The record contains no evidence that the receptionist's job involved any exercise of judgment or discretion regarding the business of the law firm. See Miller, 484 N.W.2d at 422 (quoting Derrick, 244 Minn. at 149, 69 N.W.2d at 128 (quoting Hatinen v. Payne, 150 Minn. 344, 346, 185 N.W. 386, 387 (1921)), and finding a clerical employee was not impliedly authorized to accept service because she could not "make independent judgments on behalf of the corporation and in no way occup[ied] a position 'similar in character and importance' to a corporate officer"); see also Winkel v. Eden Rehabilitation Treatment Facility, Inc., 433 N.W.2d 135, 138 (Minn. App. 1988) (reviewing the record for circumstantial evidence of an implied agency relationship). Nor has Televentures shown that the receptionist's position required her to accept service or that she routinely did so. See Amdahl, 484 N.W.2d at 814 (finding the executive secretary of a corporation's president had at least implied authority because her written job description gave her the duty of controlling suits and legal paper flow and she had routinely accepted service of process for over ten years with the president's knowledge). Thus, although Auto-Owners received actual notice of the suit, Televentures did not comply substantially with rule 4 by leaving the summons and complaint with a receptionist who was not an agent impliedly authorized to accept service. See Larson v. New Richland Care Ctr., 520 N.W.2d 480, 481-82 (Minn. App. 1994) (finding the plaintiff failed to comply substantially with rule 4 by leaving the summons and complaint with an administrative assistant despite the defendant's actual notice of the lawsuit).

Furthermore, implied authority depends on the intentions of the parties to the agency agreement.
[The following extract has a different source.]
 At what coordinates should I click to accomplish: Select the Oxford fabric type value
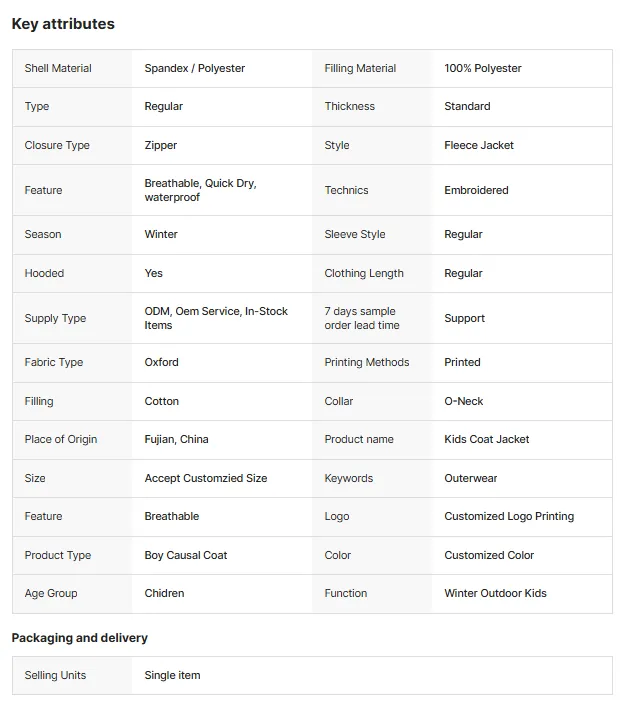(161, 362)
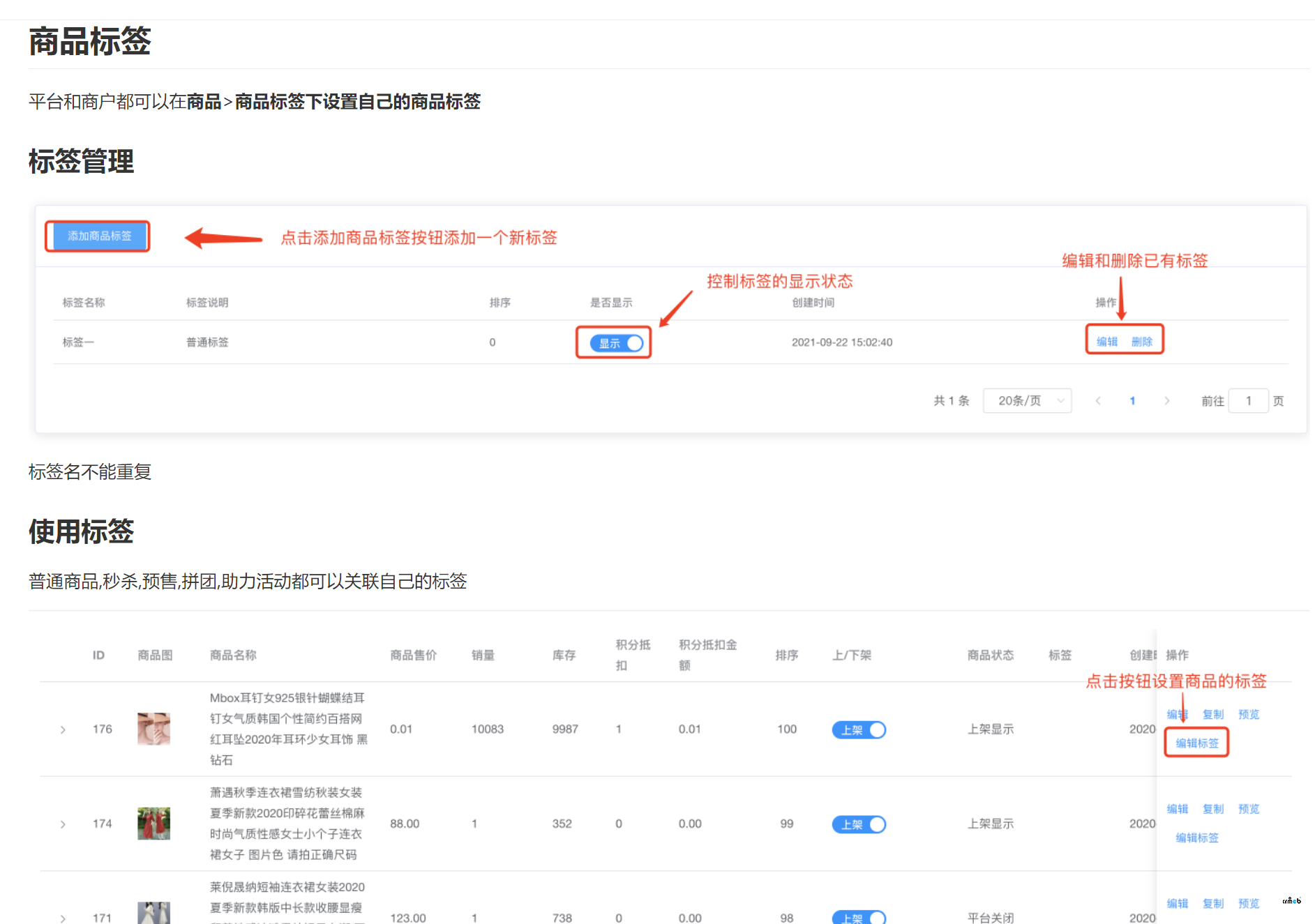Click 编辑标签 for product 174
The height and width of the screenshot is (924, 1315).
pyautogui.click(x=1197, y=838)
Derrick, 244 Minn. at 152, 69 N.W.2d at 130. It is irrelevant that the receptionist allegedly told the process server that she could accept process for the attorney and that the trial court found that the receptionist "holds a position which would lead a reasonable person to believe that she had authority to accept service of documents served upon attorneys at the firm." See Winkel, 433 N.W.2d at 139 (distinguishing implied authority from apparent authority, which rests on principles of estoppel and which is not an accepted relationship under rule 4); see also Duncan Elec. Co., 325 N.W.2d at 812 (stating an employee's willingness to accept service is insufficient to establish the requisite implied authority when the corporation denies this authority). Televentures cites several cases from other jurisdictions in support of its general assertion that receptionists may receive service of process for their employers. Because these cases either do not concern service on a corporation or involve the other jurisdictions' dissimilar rules, we do not consider them. See Winkel, 433 N.W.2d at 139-40 (declining to consider cases from foreign jurisdictions having rules governing the service of process that differ substantially from those in Minnesota). Under these circumstances, Televentures failed to effectuate service on Auto-Owners when it attempted personal service on an attorney by leaving a copy of the summons and complaint with the law firm's receptionist. See id. at 140 (finding, as a matter of law, the trial court had no personal jurisdiction over the defendant given the lack of material evidence to establish an implied agency relationship for service-of-process purposes).

Reversed.


Footnotes

* Retired judge of the Minnesota Court of Appeals, serving by appointment pursuant to Minn. Const. art. VI, ' 10.